- _Collected data_
····················

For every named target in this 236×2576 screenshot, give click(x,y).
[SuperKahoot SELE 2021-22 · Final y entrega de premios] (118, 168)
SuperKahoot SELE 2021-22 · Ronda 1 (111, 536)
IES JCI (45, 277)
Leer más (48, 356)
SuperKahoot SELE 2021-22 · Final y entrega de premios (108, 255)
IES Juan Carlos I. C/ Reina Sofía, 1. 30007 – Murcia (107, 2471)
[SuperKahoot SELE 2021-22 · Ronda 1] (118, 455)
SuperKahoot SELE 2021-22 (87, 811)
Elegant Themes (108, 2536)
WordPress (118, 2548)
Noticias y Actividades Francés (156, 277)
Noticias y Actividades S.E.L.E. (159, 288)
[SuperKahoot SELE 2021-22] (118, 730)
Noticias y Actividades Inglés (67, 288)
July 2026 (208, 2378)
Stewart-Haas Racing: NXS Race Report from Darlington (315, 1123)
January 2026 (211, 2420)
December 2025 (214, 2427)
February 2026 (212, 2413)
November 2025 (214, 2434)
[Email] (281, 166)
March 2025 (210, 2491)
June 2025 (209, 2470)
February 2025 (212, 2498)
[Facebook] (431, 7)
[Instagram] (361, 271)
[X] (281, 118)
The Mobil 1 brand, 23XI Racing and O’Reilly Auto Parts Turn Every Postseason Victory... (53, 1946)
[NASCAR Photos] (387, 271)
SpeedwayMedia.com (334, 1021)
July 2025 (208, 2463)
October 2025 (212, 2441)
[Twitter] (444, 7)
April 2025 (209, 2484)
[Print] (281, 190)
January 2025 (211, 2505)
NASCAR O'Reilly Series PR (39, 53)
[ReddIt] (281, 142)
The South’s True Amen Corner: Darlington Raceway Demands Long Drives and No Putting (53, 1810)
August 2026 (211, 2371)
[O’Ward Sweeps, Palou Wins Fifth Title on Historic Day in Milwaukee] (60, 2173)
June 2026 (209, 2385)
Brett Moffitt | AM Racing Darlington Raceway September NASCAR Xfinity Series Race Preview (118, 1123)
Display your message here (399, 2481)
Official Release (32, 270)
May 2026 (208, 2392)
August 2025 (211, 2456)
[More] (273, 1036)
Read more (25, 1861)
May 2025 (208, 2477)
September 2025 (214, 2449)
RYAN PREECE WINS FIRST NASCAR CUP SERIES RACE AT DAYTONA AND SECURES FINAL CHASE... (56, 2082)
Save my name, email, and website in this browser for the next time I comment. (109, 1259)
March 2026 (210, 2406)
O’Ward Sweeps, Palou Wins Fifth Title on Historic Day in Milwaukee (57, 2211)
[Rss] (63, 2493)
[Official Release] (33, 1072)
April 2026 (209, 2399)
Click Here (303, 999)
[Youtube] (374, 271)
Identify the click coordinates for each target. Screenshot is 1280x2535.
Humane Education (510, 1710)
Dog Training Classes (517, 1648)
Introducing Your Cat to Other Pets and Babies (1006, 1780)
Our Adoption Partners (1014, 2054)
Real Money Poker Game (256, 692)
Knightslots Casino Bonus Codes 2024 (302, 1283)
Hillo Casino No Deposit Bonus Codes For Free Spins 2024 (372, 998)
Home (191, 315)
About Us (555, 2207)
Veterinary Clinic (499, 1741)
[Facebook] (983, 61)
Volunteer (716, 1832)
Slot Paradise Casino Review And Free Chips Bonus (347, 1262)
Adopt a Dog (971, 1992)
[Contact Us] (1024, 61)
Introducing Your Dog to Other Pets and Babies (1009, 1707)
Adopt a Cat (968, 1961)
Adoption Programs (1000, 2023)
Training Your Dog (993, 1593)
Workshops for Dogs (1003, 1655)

····················

- _WHAT THE TASK REQUIRES_
All entries given above are to be printed again exactly.

- _RESPONSE TO THE EXERCISE_
For every named target in this 236×2576 screenshot, give click(x,y).
[SuperKahoot SELE 2021-22 · Final y entrega de premios] (118, 168)
SuperKahoot SELE 2021-22 · Ronda 1 (111, 536)
IES JCI (45, 277)
Leer más (48, 356)
SuperKahoot SELE 2021-22 · Final y entrega de premios (108, 255)
IES Juan Carlos I. C/ Reina Sofía, 1. 30007 – Murcia (107, 2471)
[SuperKahoot SELE 2021-22 · Ronda 1] (118, 455)
SuperKahoot SELE 2021-22 (87, 811)
Elegant Themes (108, 2536)
WordPress (118, 2548)
Noticias y Actividades Francés (156, 277)
Noticias y Actividades S.E.L.E. (159, 288)
[SuperKahoot SELE 2021-22] (118, 730)
Noticias y Actividades Inglés (67, 288)
July 2026 (208, 2378)
Stewart-Haas Racing: NXS Race Report from Darlington (315, 1123)
January 2026 (211, 2420)
December 2025 (214, 2427)
February 2026 (212, 2413)
November 2025 (214, 2434)
[Email] (281, 166)
March 2025 (210, 2491)
June 2025 (209, 2470)
February 2025 (212, 2498)
[Facebook] (431, 7)
[Instagram] (361, 271)
[X] (281, 118)
The Mobil 1 brand, 23XI Racing and O’Reilly Auto Parts Turn Every Postseason Victory... (53, 1946)
[NASCAR Photos] (387, 271)
SpeedwayMedia.com (334, 1021)
July 2025 (208, 2463)
October 2025 (212, 2441)
[Twitter] (444, 7)
April 2025 (209, 2484)
[Print] (281, 190)
January 2025 (211, 2505)
NASCAR O'Reilly Series PR (39, 53)
[ReddIt] (281, 142)
The South’s True Amen Corner: Darlington Raceway Demands Long Drives and No Putting (53, 1810)
August 2026 (211, 2371)
[O’Ward Sweeps, Palou Wins Fifth Title on Historic Day in Milwaukee] (60, 2173)
June 2026 (209, 2385)
Brett Moffitt | AM Racing Darlington Raceway September NASCAR Xfinity Series Race Preview (118, 1123)
Display your message here (399, 2481)
Official Release (32, 270)
May 2026 (208, 2392)
August 2025 (211, 2456)
[More] (273, 1036)
Read more (25, 1861)
May 2025 (208, 2477)
September 2025 (214, 2449)
RYAN PREECE WINS FIRST NASCAR CUP SERIES RACE AT DAYTONA AND SECURES FINAL CHASE... (56, 2082)
Save my name, email, and website in this browser for the next time I comment. (109, 1259)
March 2026 (210, 2406)
O’Ward Sweeps, Palou Wins Fifth Title on Historic Day in Milwaukee (57, 2211)
[Rss] (63, 2493)
[Official Release] (33, 1072)
April 2026 (209, 2399)
Click Here (303, 999)
[Youtube] (374, 271)
Identify the click coordinates for each target. Screenshot is 1280x2535.
Humane Education (510, 1710)
Dog Training Classes (517, 1648)
Introducing Your Cat to Other Pets and Babies (1006, 1780)
Our Adoption Partners (1014, 2054)
Real Money Poker Game (256, 692)
Knightslots Casino Bonus Codes 2024 (302, 1283)
Hillo Casino No Deposit Bonus Codes For Free Spins 2024 (372, 998)
Home (191, 315)
About Us (555, 2207)
Veterinary Clinic (499, 1741)
[Facebook] (983, 61)
Volunteer (716, 1832)
Slot Paradise Casino Review And Free Chips Bonus (347, 1262)
Adopt a Dog (971, 1992)
[Contact Us] (1024, 61)
Introducing Your Dog to Other Pets and Babies (1009, 1707)
Adopt a Cat (968, 1961)
Adoption Programs (1000, 2023)
Training Your Dog (993, 1593)
Workshops for Dogs (1003, 1655)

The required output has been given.